Весна в Чикаго – едва ли не единственное время, когда легко и спокойно дышится. Но, знакомясь с записками Порудоминского, я задыхался: текст был пронизан страхом – неотвратимым и едким, как дым крематория. Владимир Порудоминский рассказывал о собственных хождениях по мукам, в которое для него превратилось устройство на работу в самый разгар "дела врачей". Молодой еврейский парень, вернувшийся из армии, а до того окончивший редакторский факультет, ощущает плотную, хоть и незримую, стену, выросшую между ним и миром. Ну а откуда эти два слова в подзаголовке – "семейные мелочи"? "Конечно, мелочи! – настаивал автор. – …Совесть не позволяет поименовать их иначе в пространстве и времени, где, по давнему слову, взглянув окрест себя, видишь страдания человеческие, горе и гибель".
Я думал тогда и о редком таланте мемуариста: его необычайно пластичный стиль схватывал и объединял в одну картину пронзительные портреты, случайные словечки, неслучайные умолчания эпохи, когда многое точно прочитывалось между строчками партийной газеты. Однако я не догадывался: эти воспоминания положили начало замечательной, поистине своеобычной прозе Порудоминского.
Иногда спорят: что же дает литератору эмиграция? Голоса спорящих, как правило, пессимистичны.
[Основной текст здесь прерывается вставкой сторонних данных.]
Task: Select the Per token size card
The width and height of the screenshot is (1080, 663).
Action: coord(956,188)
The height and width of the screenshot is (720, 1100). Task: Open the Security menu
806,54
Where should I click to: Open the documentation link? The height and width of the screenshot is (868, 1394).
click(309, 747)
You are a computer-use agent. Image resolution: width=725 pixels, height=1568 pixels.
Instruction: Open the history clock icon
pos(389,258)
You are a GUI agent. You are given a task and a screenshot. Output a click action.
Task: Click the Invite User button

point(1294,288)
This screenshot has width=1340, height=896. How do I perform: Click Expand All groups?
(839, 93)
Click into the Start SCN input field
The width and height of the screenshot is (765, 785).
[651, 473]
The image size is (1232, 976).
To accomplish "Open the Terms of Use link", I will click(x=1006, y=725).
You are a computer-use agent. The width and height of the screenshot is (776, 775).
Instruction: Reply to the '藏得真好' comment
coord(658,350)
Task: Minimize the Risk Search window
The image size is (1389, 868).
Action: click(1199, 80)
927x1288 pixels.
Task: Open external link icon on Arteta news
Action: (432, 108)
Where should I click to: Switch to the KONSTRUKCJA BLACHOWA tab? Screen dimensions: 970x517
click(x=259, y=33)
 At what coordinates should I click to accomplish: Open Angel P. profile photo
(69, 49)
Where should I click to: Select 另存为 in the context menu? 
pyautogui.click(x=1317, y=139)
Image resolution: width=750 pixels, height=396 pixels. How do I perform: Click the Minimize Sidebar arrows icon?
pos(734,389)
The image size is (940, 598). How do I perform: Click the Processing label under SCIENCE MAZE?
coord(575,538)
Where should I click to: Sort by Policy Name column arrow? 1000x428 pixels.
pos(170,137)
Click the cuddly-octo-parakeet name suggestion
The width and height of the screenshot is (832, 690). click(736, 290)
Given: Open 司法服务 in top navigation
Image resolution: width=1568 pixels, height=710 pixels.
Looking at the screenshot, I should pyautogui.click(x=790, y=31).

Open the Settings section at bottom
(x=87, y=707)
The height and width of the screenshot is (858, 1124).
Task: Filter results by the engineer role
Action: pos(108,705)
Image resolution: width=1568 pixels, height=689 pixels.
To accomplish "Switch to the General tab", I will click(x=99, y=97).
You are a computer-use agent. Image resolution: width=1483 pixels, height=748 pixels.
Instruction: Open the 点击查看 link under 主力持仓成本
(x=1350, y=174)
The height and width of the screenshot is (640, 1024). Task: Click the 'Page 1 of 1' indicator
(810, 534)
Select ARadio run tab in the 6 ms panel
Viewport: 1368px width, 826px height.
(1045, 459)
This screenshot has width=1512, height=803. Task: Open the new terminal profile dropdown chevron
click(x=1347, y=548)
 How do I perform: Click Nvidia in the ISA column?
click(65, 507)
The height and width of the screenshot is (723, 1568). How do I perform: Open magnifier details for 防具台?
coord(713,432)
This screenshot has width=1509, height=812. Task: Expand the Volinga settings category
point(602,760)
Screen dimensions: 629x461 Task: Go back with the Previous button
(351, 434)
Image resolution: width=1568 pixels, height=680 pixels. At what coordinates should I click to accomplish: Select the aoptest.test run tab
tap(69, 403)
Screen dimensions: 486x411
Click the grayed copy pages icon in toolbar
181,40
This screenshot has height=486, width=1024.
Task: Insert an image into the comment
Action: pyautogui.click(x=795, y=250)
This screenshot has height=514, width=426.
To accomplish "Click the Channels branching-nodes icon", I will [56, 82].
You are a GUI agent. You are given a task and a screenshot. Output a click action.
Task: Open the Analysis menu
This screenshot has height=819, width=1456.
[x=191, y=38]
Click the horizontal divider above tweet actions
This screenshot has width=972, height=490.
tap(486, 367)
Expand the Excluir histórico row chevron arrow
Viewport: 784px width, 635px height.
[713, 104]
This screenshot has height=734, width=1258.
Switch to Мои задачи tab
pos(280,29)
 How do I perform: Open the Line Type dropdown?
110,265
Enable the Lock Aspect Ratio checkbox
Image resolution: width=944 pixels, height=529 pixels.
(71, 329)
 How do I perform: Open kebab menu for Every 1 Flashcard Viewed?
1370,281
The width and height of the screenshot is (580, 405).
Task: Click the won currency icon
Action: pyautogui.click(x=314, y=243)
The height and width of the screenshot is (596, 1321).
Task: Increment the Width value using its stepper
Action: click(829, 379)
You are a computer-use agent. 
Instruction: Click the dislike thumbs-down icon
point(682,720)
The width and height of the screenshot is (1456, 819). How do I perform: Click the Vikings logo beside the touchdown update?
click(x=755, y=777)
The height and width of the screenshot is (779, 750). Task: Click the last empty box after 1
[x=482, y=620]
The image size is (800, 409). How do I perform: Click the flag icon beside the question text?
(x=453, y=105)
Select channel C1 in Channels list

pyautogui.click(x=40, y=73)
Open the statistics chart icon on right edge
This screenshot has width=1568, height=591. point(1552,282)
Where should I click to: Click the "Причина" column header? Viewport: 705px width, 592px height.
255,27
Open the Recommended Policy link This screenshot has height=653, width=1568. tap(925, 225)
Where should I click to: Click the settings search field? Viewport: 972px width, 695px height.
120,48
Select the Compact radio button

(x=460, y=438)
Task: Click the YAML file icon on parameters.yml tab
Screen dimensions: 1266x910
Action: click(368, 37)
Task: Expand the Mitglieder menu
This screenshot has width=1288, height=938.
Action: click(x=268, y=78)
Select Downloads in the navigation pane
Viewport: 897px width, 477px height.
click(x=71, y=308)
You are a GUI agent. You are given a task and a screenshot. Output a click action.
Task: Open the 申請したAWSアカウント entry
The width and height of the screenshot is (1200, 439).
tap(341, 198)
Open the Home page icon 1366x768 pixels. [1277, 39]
А я часто вспоминаю при этом старого писателя Владимира Ильича Порудоминского: именно в эмиграции он обрел подлинное бесстрашие поисков.
Отвечая на одну из анкет, Порудоминский как-то написал: "Признаюсь, когда я уезжал из России, я был убежден, что моя активная жизнь, тем более профессиональная работа, завершена, и предполагал совсем иной сценарий своего дальнейшего существования. Но здесь я почувствовал раскрепощение, освобождение от многого, что меня угнетало, мешало в каждый данный момент жизни наиболее полно выявлять себя".
Кого-то это признание могло удивить – могло даже показаться: автор отодвигает от себя свои старые работы. Между тем в книгах Порудоминского никогда не было и налета конъюнктуры. Книги эти, выходившие в популярных сериях "Жизнь замечательных людей", "Жизнь в искусстве", "Писатели о писателях", открыли тысячам, если не миллионам, читателей биографии, судьбы, художественные миры: Владимира Даля и Всеволода Гаршина, Николая Ге и Михаила Врубеля, Карла Брюллова и Николая Ярошенко, Ивана Крамского и Александра Полежаева, Ивана Пущина и Александра Афанасьева, Николая Пирогова и Ивана Голикова…
И все же Владимир Порудоминский был абсолютно прав, рассказывая о своем "раскрепощении" в эмиграции.
Говоря о работе писателя, часто вспоминают приветствие, которым обменивались в начале двадцатых годов прошлого века в Петрограде члены литературной группы "Серапионовы братья": "Здравствуй, брат! Писать очень трудно…" Полезно однако задуматься – в чем трудность? Разумеется, не просто изо дня в день водить перышком по бумаге или часами сидеть у компьютера, ища точный образ. Но гораздо тяжелее отыскать – в самом себе! – новые творческие возможности, решительно уйти от себя прежнего. С каждой новой вещью "начинать все сначала", словно и не было десятилетий литературного труда.
Я не раз размышлял о том, почему проза Порудоминского, которую он стал писать в эмиграции, до сих пор по-настоящему не оценена, а его художественные открытия не осмыслены критикой. Причин тому две. Почти все, что публикуется писателями-эмигрантами, традиционно проходит мимо столичных рецензентов: в их представлении эмиграция – это далекая, скучноватая провинция. К тому же в самих произведениях Владимира Ильича есть свойство, делающее их как бы не слишком приметными.